Cuts to income tax and the import surcharge have been blamed by analysts and government officials for creating an expected shortage in state bufget revenues, while extra-budgetary expenses needed to finance several reforms planned for 2001 are expected to add billions of crowns to the expenditure side.

"These [expenditures] include banking sector reforms and reforms connected with Slovakia's effort to join the European Union and NATO," said Vladimír Tvarožka, an advisor to Deputy Prime Minister for Economy Ivan Mikloš. "These reforms are money-consuming, plus we have to hire people to do the job."

Tvarožka added that budgetary revenues would be lower in 2001 as the import surcharge, currently at 3%, is phased out. Finances coming into state coffers will also decline as a result of the drop in the corporate income tax from 40% to 29%, a move approved by parliament at the end of last year.

At the end of 1999, both analysts and government officials agreed that state budget revenues could not be increased further, and that the key for the year would be to limit public sector expenditures through reform of the state administration, pension and health insurance reform, and improvements to the system of funding for schools and agriculture.

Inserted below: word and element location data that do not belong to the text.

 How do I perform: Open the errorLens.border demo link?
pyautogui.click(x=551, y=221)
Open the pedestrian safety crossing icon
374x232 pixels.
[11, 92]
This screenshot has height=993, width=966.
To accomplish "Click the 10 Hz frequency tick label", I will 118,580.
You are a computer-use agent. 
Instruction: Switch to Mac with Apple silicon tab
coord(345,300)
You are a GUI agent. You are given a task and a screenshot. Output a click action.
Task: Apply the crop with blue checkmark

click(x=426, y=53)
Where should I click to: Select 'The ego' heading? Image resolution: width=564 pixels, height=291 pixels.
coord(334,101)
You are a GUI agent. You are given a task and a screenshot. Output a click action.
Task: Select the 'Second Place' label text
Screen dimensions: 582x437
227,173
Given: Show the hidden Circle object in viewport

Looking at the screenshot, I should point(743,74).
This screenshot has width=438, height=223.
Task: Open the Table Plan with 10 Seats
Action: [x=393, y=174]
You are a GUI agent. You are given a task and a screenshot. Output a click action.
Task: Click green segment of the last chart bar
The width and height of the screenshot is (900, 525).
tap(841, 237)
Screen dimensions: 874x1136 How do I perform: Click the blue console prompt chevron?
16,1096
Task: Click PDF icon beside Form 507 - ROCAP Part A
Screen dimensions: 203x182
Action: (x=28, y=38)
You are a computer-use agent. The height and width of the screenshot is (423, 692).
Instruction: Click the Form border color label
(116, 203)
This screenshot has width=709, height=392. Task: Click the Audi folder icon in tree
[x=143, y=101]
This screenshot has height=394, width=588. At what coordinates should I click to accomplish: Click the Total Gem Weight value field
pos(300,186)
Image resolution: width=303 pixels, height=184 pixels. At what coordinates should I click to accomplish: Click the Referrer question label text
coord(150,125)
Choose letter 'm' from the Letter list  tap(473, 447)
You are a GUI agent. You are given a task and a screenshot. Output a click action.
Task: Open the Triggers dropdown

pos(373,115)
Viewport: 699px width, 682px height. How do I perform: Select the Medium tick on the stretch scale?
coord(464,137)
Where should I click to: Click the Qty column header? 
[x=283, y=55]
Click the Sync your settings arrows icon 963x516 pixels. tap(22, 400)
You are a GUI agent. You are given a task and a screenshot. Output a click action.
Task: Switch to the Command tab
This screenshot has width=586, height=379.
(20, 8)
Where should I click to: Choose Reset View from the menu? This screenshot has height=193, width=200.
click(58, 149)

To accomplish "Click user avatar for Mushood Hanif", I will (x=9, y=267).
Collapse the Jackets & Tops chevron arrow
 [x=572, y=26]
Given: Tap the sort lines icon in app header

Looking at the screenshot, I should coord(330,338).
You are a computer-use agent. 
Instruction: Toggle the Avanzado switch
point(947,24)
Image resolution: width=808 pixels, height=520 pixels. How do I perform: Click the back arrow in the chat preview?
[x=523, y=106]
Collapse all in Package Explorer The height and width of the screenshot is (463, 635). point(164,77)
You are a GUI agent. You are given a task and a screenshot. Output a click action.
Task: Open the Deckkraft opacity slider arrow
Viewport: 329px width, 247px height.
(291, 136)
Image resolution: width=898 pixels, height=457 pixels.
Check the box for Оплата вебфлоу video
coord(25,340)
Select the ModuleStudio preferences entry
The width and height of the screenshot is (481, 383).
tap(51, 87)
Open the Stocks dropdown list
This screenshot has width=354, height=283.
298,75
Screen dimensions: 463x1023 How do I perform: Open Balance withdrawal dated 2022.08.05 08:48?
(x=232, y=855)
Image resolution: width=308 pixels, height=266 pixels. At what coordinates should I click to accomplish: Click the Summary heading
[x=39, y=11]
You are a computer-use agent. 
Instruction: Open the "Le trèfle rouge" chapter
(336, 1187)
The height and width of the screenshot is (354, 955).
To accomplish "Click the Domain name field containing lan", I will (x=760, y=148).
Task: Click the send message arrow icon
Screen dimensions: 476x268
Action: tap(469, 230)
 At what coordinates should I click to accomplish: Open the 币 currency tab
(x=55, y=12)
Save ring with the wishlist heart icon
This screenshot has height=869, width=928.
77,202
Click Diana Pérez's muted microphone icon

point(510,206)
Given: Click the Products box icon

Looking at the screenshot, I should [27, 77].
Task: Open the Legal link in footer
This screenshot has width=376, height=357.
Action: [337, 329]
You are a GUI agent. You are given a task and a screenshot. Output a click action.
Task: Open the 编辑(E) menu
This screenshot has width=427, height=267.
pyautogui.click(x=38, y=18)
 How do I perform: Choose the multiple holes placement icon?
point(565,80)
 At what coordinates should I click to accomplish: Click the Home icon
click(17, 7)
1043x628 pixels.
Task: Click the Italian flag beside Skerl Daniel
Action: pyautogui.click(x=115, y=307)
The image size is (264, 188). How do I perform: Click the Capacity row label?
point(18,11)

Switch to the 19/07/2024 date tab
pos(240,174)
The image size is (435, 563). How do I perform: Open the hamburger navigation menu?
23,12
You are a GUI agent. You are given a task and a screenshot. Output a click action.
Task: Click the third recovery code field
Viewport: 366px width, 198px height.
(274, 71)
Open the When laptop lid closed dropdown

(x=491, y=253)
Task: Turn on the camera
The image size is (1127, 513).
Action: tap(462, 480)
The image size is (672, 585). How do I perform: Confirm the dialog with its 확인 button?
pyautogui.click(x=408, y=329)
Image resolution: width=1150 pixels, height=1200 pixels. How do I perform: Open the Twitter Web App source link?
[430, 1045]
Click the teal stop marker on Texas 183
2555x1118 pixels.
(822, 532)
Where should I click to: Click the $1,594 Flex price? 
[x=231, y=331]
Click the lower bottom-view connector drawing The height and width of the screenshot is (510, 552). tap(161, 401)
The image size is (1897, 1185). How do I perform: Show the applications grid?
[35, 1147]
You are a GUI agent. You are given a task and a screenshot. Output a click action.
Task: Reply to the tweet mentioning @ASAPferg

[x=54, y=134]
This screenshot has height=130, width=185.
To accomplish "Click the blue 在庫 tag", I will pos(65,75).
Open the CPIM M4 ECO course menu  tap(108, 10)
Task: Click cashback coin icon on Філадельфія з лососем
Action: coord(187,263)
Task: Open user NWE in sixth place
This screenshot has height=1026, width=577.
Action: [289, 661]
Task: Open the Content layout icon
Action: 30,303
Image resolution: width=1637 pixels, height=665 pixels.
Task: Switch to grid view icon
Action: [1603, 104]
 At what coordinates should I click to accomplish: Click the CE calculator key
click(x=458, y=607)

However, eight months later, government and central bank officials say that the 2001 fiscal deficit can meet the 4% of GDP target only if further increases are made on the revenue side and expenditures are cut. "If we make some moves in both revenues and expenditures, we can be successful in reaching a figure under 4% of GDP," Jusko said.

Tvarožka suggested that one possible way to increase budget revenues would be to demand higher contributions from citizens to social funds. "This is something which has to be further discussed," he said.

But although ministers have agreed to explore possible cuts in expenditures for their sectors in order to decrease the projected fiscal deficit, they have been criticised by analysts for their apparent lack of effort and willingness to help reach budgetary goals.

"I think that ministers still have difficulties in realising how important it is to cut expenditures," Tatra Banka's Prega said. "They have to realise that the current budget system has little space for maneuvering. Under the current system of financing, the Finance Ministry has little room to influence ministers to cut their budgets, which is not good."

Keeping the deficit at a suitable level, according to ČSOB bank analyst Ľudovít Ódor, should be one of the main priorities for this government. "If worse comes to worst, the government can still use privatisation revenues to improve deficit figures," he said, explaining that even though the country had been urged to use the revenues to repay the national debt, the budget might be an even higher priority. "The [budget] figures are key for the evaluation of Slovakia abroad," he said.

"But on the other hand," he continued, "with several important money-consuming, but temporary, reforms planned for 2001, we might simply find that the 2001 budget figures will be worse than we are used to. That's just the way it is - everything cannot be solved in one or two years."